Bill assumes correctly that the noise is from the sound card - probably 
from the wire from the jack to the chip: it is even there if nothing is 
connected to the line input. And if the cold wire from the mic is just 
grounded, the noise is still there when recording the hot signal.
>
> Certainly I would agree that use of a better sound card would be advisable.
> Note that he does not say what "measurements" he wants to do. If it is just
> levels then the crappy sound card might do, but even freq response is liable
> to be dominated by his the response of his sound card. And noise is almost
> certainly dominated by the sound card.
I know that a better sound card is required - especially for the 
frequency range: the mic goes down to 9Hz, whereas the current sound 
chip goes only to 20Hz.
As I had stated in the initial message, I am interested in the approach 
as an experiment, not for productive use.
However, I like it for several reasons:
- It requires only software, no additional hardware.
- The mic is easily portable because of the integrated, battery-powered 
amp, so it is helpful if any computer can be configured with a few lines 
to use it properly (that word's gonna cause objection, I guess).
- Grounding one line grounds halfs the amplitude as well - in other 
words, subtracting L and R doubles the amplitude, compared to a 
traditional approach.
- It works! With the help of Clemens even in (almost) real-time.


Regards,
Gunnar

>
>
> On Mon, 24 Aug 2015, Ralf Mardorf wrote:
>
>> On Sun, 23 Aug 2015 14:20:46 -0700, Robert M. Riches Jr. wrote:
>>> That solution is to just ground one of the balanced wires and use the
>>> other as signal.
>> This (an unbalanced wiring) is the only sane solution for this kind of
>> setup.
>>
>> Faked balanced input or real balanced input by using a transformer or
>> what ever kind of cheap circuit won't help.
>>
>> After that it's possible to connect this mono signal to the left and
>> right input, no de-coupling and no conversion is needed, but I anyway
>> wouldn't do it. IMO the OP should record the unbalanced signal by the
>> left or right channel only and split it to two mono signals by
>> software, e.g. by jackd connections, assumed it should be needed.
>>
>> However, one issue still remains.
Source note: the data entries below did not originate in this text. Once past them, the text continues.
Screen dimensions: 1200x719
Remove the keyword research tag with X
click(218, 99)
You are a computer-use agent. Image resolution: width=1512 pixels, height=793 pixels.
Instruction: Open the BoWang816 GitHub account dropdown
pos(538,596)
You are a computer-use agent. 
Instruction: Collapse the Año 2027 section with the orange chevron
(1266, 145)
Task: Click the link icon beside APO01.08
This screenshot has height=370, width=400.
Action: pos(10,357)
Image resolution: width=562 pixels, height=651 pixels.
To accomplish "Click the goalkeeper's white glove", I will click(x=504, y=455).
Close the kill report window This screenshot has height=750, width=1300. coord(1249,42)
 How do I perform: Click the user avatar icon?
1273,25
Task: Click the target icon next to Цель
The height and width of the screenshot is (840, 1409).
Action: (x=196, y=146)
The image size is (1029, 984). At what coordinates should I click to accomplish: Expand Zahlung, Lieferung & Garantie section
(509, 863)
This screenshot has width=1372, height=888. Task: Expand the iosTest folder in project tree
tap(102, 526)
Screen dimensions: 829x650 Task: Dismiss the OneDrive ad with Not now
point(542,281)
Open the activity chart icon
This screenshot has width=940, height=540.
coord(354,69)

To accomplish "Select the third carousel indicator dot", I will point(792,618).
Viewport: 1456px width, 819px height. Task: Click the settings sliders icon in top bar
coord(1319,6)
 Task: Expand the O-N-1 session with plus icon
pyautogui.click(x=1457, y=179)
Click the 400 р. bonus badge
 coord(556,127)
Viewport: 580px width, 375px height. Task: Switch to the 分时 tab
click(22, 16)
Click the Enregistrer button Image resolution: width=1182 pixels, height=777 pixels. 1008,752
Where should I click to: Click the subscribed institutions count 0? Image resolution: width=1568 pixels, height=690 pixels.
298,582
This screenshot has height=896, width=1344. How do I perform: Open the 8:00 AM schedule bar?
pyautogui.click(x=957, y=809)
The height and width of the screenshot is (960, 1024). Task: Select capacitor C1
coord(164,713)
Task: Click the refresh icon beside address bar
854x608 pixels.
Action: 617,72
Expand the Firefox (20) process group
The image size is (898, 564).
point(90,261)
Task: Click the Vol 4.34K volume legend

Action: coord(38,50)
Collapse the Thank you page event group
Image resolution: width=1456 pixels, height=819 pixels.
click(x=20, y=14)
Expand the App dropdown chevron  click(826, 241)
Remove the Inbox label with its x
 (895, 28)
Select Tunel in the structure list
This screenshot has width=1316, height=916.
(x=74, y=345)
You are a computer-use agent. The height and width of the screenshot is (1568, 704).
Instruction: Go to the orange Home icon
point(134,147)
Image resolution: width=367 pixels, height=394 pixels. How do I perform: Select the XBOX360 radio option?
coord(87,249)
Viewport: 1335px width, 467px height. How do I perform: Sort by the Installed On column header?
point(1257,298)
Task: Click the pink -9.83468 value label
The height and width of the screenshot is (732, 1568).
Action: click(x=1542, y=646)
Line input is not optimised for
>> microphone output. Btw. I guess integrated consumer audio provides some
>> kind of microphone input. It might be crappy, but likely better than
>> any kind of connection to crappy line inputs.
>>
>> A cheap microphone pre-amp with line output might help when using mobo
>> integrated audio too.
>>
>> For what purpose ever a measurement microphone might be good for, I
>> doubt that usage with an on-board audio device makes much sense.